> [Information]:
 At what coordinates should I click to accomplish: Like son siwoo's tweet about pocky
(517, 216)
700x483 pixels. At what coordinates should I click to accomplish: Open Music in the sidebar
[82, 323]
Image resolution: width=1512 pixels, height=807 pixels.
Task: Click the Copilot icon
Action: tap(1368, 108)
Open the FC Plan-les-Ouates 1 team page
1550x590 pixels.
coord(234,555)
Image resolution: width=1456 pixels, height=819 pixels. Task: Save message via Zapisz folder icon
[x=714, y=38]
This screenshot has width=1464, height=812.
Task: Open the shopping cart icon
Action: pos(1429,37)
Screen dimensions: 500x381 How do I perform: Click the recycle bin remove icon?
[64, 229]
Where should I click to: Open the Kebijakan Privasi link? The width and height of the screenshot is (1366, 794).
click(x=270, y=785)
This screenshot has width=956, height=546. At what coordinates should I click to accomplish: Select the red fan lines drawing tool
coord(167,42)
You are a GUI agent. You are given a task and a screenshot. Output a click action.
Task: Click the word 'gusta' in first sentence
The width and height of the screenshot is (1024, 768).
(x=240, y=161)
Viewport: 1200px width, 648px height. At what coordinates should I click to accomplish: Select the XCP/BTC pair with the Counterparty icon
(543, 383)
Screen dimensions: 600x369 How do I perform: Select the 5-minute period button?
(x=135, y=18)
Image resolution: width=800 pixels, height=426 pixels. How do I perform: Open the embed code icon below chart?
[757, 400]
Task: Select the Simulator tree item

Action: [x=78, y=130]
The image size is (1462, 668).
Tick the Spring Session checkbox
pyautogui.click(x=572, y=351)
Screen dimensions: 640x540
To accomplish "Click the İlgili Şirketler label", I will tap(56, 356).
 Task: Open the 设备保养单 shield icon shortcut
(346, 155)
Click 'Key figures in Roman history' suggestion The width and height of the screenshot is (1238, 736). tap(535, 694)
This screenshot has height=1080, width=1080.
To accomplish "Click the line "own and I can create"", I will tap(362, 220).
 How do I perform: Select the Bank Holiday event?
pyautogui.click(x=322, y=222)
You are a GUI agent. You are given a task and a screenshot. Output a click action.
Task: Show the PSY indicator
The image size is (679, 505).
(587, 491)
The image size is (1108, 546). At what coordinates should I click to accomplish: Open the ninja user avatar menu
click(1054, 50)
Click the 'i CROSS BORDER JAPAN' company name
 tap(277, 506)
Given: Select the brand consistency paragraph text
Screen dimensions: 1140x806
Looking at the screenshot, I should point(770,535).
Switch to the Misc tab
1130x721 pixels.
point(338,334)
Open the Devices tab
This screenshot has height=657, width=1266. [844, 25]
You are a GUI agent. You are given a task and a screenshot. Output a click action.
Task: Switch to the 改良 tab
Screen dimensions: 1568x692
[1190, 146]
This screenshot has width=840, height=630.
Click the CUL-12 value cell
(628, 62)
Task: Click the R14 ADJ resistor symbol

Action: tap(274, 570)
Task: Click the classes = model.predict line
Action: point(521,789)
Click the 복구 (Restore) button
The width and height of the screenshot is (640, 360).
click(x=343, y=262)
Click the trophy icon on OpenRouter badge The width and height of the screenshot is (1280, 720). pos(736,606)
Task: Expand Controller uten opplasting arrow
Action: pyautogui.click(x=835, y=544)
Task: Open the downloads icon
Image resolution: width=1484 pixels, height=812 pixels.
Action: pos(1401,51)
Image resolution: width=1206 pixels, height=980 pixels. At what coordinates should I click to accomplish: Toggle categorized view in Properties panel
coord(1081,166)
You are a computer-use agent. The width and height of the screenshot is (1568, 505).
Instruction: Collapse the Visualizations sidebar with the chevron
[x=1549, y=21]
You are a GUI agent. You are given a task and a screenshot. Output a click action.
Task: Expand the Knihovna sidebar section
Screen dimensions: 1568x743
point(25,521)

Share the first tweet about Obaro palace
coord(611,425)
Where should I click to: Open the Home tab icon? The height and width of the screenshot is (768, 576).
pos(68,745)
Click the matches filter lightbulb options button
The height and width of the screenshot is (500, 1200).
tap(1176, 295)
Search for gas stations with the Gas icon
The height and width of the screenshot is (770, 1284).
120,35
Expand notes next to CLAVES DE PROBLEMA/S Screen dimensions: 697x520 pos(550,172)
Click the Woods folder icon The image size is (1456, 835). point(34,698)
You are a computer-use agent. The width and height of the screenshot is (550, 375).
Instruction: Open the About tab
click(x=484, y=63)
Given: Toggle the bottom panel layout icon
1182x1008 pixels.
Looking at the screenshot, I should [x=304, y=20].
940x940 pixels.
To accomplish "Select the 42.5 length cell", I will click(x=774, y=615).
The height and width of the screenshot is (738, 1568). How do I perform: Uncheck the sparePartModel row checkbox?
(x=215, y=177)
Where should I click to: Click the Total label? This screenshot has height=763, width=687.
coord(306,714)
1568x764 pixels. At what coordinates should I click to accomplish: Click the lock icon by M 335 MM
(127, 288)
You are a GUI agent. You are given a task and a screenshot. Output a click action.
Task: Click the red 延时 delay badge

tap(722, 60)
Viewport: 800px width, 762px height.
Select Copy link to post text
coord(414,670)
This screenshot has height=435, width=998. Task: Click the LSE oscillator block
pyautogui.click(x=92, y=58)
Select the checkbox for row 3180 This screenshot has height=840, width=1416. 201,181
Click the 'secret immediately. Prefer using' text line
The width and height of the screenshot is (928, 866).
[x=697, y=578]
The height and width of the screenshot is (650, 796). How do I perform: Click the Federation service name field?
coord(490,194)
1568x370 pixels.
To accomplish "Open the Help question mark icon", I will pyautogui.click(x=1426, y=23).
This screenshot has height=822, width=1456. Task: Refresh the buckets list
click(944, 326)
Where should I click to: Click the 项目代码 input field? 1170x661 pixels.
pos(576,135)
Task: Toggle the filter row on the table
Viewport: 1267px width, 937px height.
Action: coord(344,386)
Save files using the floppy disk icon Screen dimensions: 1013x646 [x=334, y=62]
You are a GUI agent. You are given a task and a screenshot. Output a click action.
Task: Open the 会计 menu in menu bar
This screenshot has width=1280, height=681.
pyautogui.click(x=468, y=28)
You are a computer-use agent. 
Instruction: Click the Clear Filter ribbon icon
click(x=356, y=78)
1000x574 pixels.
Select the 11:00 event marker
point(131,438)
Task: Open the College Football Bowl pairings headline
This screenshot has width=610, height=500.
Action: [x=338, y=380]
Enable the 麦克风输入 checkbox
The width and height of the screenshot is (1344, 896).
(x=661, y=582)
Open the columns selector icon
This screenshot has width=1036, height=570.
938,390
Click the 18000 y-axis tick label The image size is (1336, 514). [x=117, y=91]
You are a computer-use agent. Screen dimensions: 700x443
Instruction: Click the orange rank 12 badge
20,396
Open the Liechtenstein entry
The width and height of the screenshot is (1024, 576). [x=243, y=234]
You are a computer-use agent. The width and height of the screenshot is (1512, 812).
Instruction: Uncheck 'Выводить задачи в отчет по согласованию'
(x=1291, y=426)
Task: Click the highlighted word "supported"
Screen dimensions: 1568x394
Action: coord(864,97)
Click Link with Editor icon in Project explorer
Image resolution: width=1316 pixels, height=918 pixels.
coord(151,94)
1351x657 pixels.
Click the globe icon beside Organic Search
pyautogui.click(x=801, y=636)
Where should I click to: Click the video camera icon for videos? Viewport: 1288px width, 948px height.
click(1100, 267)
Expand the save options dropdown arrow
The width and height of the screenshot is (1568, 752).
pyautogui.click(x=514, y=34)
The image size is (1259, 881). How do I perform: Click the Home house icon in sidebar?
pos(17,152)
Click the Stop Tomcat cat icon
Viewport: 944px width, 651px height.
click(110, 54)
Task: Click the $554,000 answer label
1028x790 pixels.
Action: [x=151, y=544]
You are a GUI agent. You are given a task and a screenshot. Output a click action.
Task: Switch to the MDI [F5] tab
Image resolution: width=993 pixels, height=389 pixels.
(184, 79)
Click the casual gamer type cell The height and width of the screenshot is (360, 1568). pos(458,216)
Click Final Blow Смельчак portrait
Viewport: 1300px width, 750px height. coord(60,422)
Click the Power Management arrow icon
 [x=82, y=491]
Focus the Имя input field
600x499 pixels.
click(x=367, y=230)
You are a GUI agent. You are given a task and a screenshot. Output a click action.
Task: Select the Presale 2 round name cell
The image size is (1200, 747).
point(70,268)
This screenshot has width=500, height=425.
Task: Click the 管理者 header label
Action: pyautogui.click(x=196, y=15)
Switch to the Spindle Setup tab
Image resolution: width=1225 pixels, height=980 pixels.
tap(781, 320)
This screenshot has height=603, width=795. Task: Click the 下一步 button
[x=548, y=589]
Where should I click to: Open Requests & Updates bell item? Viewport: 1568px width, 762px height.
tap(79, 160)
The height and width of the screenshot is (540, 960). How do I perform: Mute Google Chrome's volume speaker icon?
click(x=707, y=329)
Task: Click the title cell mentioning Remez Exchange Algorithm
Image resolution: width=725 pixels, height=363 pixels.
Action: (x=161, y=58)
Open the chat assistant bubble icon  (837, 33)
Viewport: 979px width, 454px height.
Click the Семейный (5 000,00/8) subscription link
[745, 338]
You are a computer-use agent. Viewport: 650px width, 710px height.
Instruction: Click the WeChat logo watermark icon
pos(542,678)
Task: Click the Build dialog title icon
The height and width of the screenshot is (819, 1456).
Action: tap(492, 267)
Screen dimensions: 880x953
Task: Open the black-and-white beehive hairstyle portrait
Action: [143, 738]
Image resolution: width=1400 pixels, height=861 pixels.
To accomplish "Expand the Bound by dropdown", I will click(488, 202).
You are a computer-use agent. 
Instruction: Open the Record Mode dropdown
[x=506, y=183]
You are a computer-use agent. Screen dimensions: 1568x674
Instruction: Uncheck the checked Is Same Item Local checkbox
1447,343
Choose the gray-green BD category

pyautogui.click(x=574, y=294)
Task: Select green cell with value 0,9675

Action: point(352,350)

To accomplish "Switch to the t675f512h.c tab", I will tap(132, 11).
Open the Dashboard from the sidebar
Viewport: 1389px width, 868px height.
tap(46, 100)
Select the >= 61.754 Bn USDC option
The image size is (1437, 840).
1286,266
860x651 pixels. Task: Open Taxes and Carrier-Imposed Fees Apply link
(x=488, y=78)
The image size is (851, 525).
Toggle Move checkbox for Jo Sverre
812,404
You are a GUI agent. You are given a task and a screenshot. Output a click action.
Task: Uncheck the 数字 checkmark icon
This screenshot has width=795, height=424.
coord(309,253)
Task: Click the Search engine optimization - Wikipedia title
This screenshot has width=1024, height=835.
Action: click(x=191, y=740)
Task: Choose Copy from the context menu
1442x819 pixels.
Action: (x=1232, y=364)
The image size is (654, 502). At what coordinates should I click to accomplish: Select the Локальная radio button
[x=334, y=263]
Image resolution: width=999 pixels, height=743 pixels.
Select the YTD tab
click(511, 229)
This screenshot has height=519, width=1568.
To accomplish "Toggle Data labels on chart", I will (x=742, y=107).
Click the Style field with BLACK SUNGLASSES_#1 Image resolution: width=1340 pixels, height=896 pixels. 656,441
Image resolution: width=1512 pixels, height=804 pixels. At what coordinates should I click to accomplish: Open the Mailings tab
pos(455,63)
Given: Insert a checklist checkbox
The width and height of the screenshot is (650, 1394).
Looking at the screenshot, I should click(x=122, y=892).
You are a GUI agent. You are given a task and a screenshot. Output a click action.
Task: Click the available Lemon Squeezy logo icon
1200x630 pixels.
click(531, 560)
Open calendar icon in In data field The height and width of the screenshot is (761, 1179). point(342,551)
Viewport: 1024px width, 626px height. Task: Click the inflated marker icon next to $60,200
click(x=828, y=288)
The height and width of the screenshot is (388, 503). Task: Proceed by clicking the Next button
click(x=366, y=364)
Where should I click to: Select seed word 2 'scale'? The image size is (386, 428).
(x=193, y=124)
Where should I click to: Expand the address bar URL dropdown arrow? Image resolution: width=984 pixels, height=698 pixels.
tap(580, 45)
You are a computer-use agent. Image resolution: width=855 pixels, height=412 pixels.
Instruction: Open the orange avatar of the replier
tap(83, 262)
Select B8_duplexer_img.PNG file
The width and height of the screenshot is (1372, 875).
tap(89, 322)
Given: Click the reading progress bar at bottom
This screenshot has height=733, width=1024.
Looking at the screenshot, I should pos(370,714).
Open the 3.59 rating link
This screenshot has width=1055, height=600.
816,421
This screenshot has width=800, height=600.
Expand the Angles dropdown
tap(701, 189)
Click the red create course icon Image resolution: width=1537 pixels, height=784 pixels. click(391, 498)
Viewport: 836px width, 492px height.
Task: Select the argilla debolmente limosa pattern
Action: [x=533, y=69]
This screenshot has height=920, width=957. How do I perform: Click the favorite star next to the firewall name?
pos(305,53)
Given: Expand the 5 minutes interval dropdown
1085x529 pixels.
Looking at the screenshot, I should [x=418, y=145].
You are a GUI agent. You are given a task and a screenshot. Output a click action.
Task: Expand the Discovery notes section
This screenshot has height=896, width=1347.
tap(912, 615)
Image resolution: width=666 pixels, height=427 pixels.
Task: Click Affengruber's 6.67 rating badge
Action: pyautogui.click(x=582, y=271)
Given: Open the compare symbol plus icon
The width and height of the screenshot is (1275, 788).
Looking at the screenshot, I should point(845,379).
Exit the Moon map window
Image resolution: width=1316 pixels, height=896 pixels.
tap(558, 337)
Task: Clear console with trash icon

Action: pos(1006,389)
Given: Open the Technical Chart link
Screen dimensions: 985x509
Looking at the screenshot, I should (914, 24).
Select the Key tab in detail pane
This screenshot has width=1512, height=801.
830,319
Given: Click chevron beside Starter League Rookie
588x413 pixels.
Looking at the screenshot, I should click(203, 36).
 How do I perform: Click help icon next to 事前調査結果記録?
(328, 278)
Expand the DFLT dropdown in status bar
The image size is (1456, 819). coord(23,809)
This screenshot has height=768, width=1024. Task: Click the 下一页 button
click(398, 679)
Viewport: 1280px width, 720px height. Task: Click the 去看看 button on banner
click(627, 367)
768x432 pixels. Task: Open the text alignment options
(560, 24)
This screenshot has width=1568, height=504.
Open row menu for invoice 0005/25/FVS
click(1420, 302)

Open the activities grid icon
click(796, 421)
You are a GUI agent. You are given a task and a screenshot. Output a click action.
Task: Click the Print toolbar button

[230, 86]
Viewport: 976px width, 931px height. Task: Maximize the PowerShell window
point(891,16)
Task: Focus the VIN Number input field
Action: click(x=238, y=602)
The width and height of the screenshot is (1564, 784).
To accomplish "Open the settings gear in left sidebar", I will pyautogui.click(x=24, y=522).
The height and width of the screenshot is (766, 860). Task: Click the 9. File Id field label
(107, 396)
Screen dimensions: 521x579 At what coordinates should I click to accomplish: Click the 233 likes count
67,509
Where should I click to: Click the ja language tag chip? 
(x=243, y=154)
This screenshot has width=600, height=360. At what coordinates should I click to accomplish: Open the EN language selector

> [Work to complete]: If a line in the material above contains the word "title", copy it.

> [Output of the task]:
Task: Click the title cell mentioning Remez Exchange Algorithm
Task: Click the Build dialog title icon
Task: Click the Search engine optimization - Wikipedia title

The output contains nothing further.